Let’s consider this dataframe:
temp = pd.DataFrame({'x': [['ab', 'bc'], ['hg'], np.nan]})
temp
x
0 [ab, bc]
1 [hg]
2 NaN
I’d like to create a new column called dummy that takes the value of 1 if a row contains letter ‘a’ in any of its elements, value of 0 if it does not, and value of NaN if it’s NaN.
Expected outcome:
x dummy
0 [ab, bc] 1
1 [hg] 0
2 NaN NaN
Sounds simple but I’m stuck. What I’ve tried:
1)
temp['dummy'] = np.where(temp.x.str.contains('a', case = False, na = False), 1, 0)
will assign all 0s because it compares the whole list to ‘a’
2)
temp['dummy'] = np.where(temp.x.astype(str).str.contains('a', case = False, na = False), 1, 0)
atype(str) will take care of the above issue by flattening the a list as a string but now np.NaN is ‘nan’ and na = False does not work on it.
3)
temp['dummy'] = np.where(all([temp.x.astype(str).str.contains('a', case = False, na = False) , temp.x.astype(str) != 'nan']), 1, 0)
I think my second condition should take care of the above issue but now I get error : ValueError: The truth value of a Series is ambiguous.
4)
temp['dummy'] = [1 if all(['a' in y , y != np.nan]) else 0 for y in temp.x ]

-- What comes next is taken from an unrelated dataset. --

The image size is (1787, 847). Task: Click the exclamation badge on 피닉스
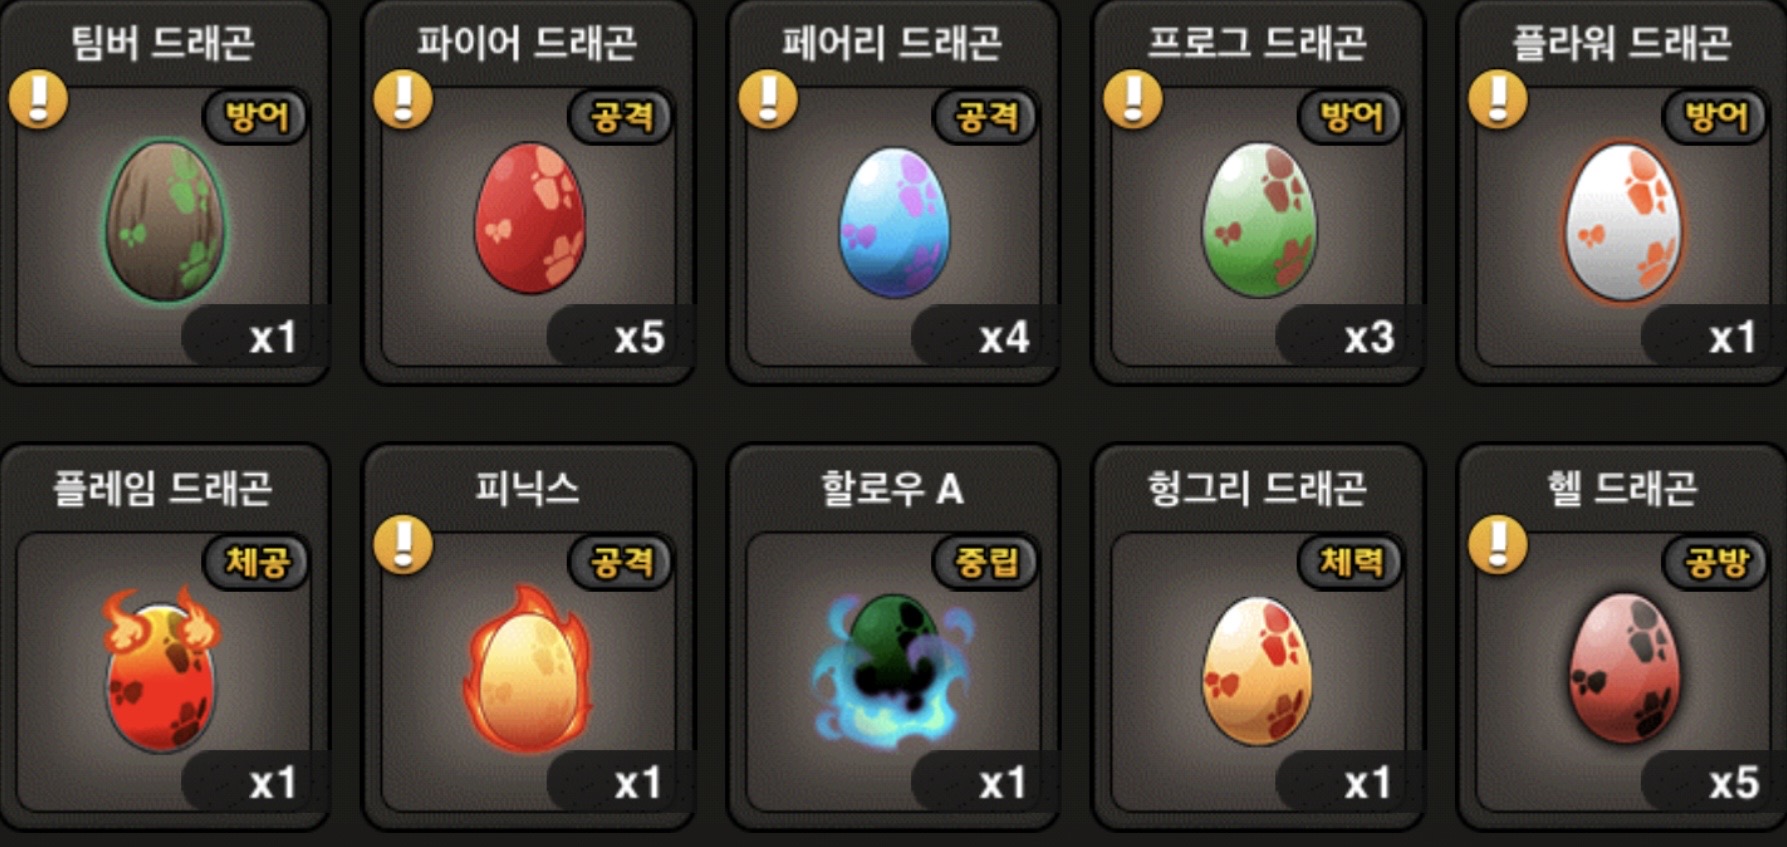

Error: TypeError: argument of type 'float' is not iterable
5)
The only thing that will work is:
temp['dummy'] = np.nan # placeholder
temp['dummy'][temp.x.notnull()] = np.where(temp[temp.x.notnull()].x.astype(str).str.contains('a', case = False, na = False), 1, 0)
temp
But it’s two lines and ugly.
>Solution :
Since pandas is not designed to work with nested components, use a list comprehension:
from collections.abc import Iterable
temp['dummy'] = [int(any('a' in item for item in x))
if isinstance(x, Iterable)
else x for x in temp['x']]
Variant (which might not necessarily be faster):
m = temp['x'].notna()
temp.loc[m, 'dummy'] = [int(any('a' in item for item in x))

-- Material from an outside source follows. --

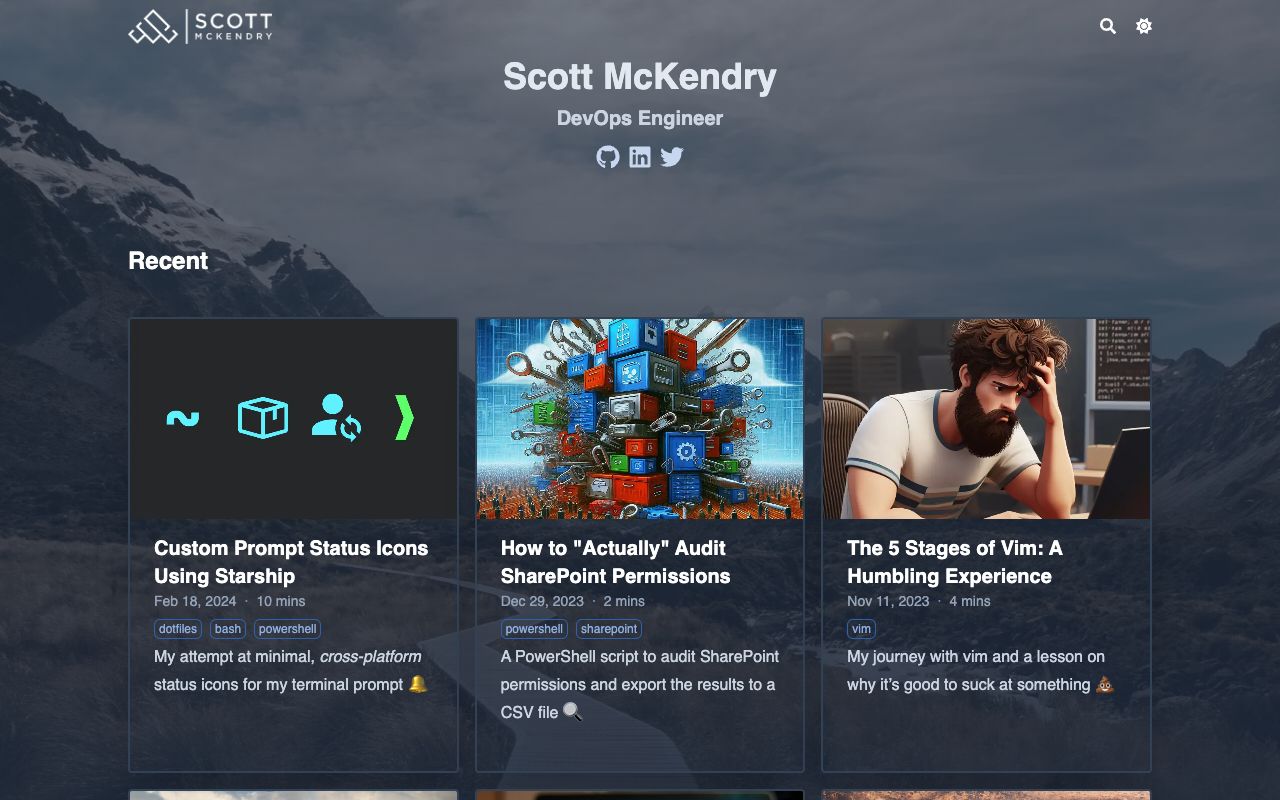Viewport: 1280px width, 800px height.
Task: Select the powershell tag under Starship post
Action: [x=288, y=629]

for x in temp.loc[m, 'x']]
Or a pure pandas approach with explode, str.contains and aggregation with groupby.any:
temp['dummy'] = (temp['x'].explode()
.dropna()
.str.contains('a')
.groupby(level=0).any()
.astype(float)
)
Output:
x dummy
0 [ab, bc] 1.0
1 [hg] 0.0
2 NaN NaN
timings
with random items among [['ab', 'bc'], ['hg'], np.nan]:
with random items with list of 100 items and NaNs:
In this case the pure pandas approach is slower as it does not benefit from short-circuiting like any.